Appropriately, on St. George’s day, about a month after the christening of Augustus Fitzhardinge Berkeley, a service of Thanksgiving was held in St. Paul’s Cathedral. Even Fred Berkeley, who felt duty-bound to re-acquaint himself with the interior of Wren’s masterpiece on that occasion, was appalled at the conduct of Wales and his brother, York. They were deeply chagrinned at the turn of events and munched florentines with sublime insouciance throughout the Archbishop’s address. “It was a pantomime to take the biscuit, Fred,” joked the Prince later with his usual blustering arrogance. “Maria was not invited. Just as well, all that hissing!”

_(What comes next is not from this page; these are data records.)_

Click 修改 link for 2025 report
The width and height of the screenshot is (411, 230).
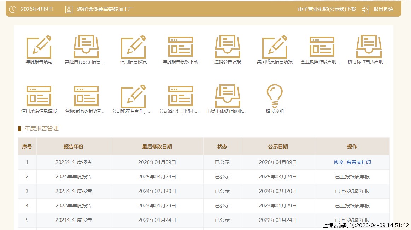tap(338, 162)

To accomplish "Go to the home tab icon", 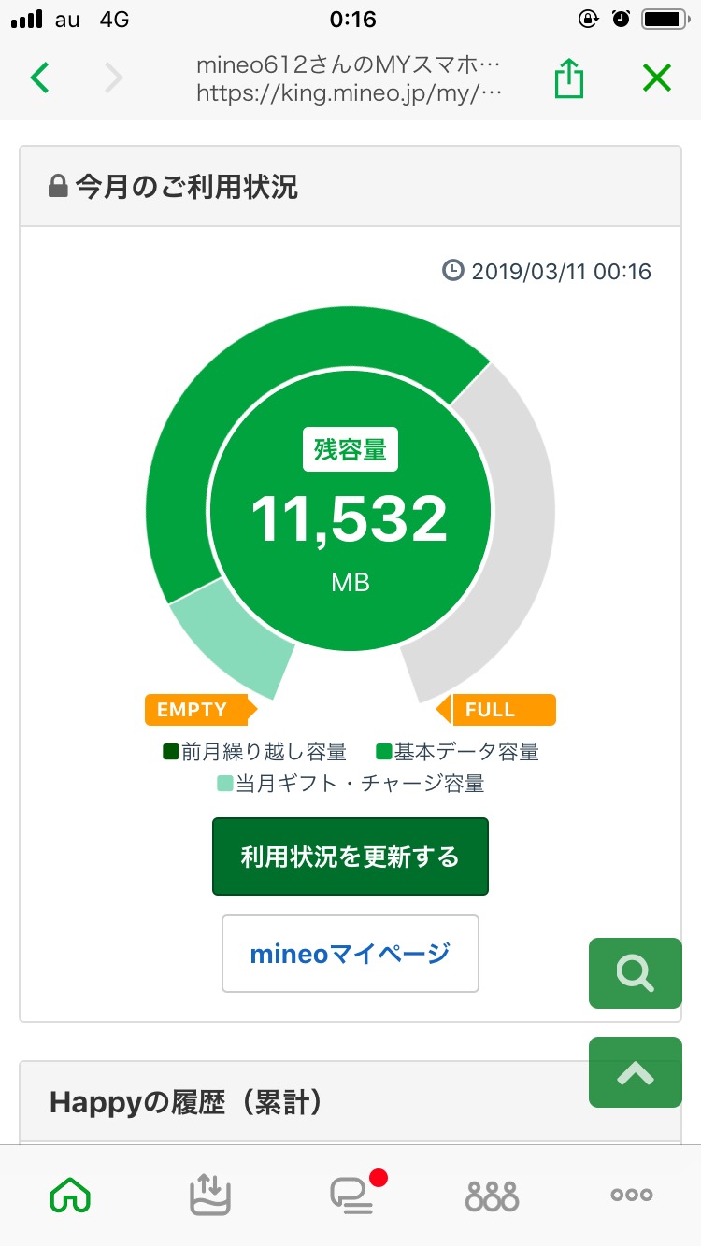I will pos(71,1194).
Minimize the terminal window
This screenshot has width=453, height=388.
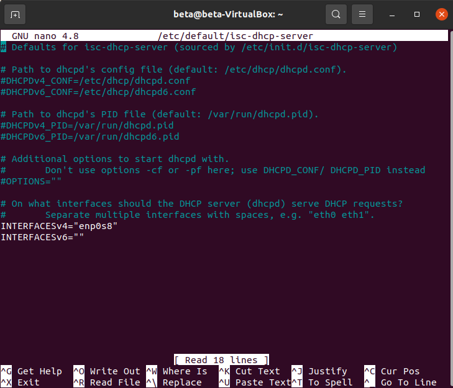coord(391,14)
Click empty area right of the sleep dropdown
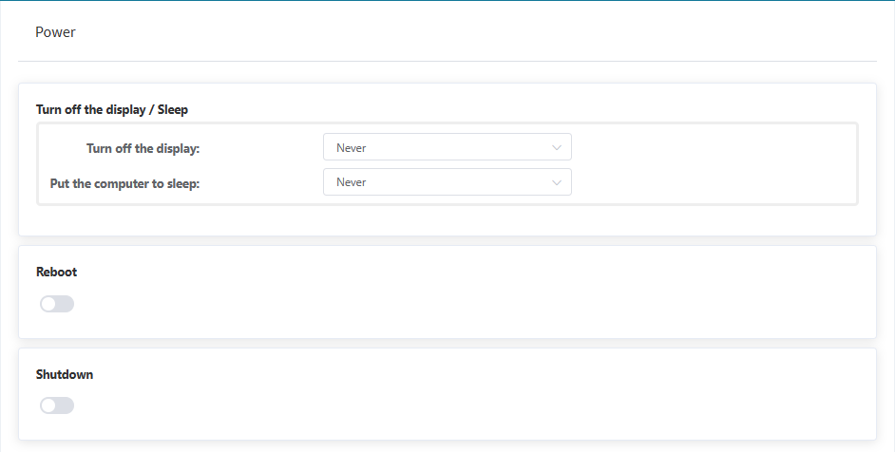This screenshot has height=452, width=895. (x=713, y=182)
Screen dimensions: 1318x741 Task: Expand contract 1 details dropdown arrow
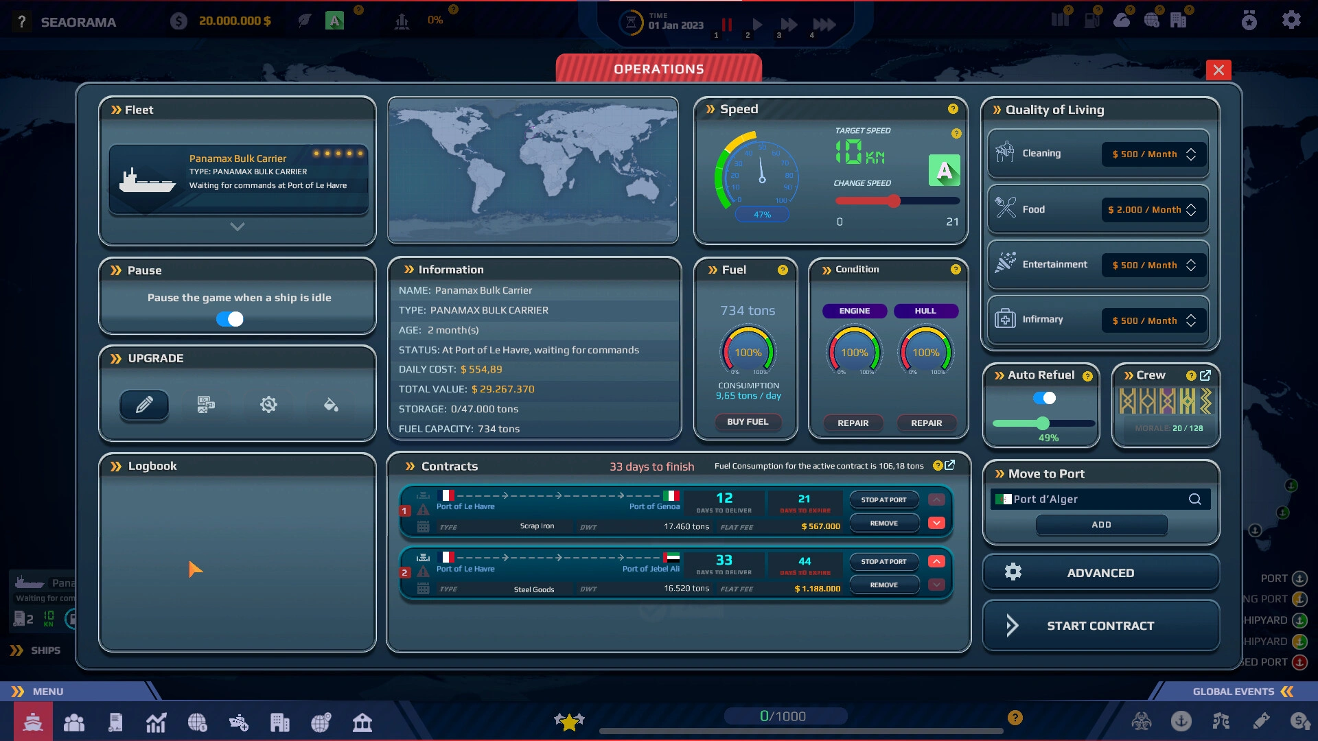tap(937, 523)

Whereas the King and Queen and Mr Pitt had been rapturously cheered, the Prince and Mr Fox had received the brunt of the people’s anger. The Prince drank himself into oblivion at two Ambassadors’ Galas put on to honour the King’s birthday on June 4th, because Maria had not been there to steady his hand.

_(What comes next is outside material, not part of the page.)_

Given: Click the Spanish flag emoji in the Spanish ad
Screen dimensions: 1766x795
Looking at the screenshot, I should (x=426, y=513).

In France, Louis Seize, idling away his days at the Palace of Versailles, wrote in his diary for July 14th: Nothing. Meanwhile, the eight towers of the Bastille were scaled by the mob, blitzed and bombarded by rifle and cannon in a riotous confusion that had no obvious side. A mindless beast was unleashed to rampage the streets of Paris, with a single end: to demolish the old regime and bring in a Republic. In one day of scorching heat and detonated passion, the tide had turned for ever.

Billy Cole wrote to his sister, describing some of the macabre sights. He had seen the head of the Marquis de Launay, Commander of the Bastille, mounted on a pole and paraded, along with others, outside the Town Hall. Mary did not know what to make of his letter, whether it was intended for Berkeley’s eyes, or hers alone. He had revelled in the oxygen of freedom. His sympathies were not with the aristocrats, that was sure. Bloodshed was a regrettable concomitant of change. His butcher’s mettle had surfaced at last! He said that James Perry had bought the Morning Chronicle. It was the only English newspaper permitted in Paris, which spoke for itself. There was a stinging reference to the ‘baby manufactory’ at Berkeley and a warning that it was time she made a stand. It was an abuse of power on the Earl’s part to hide her like a petite dame.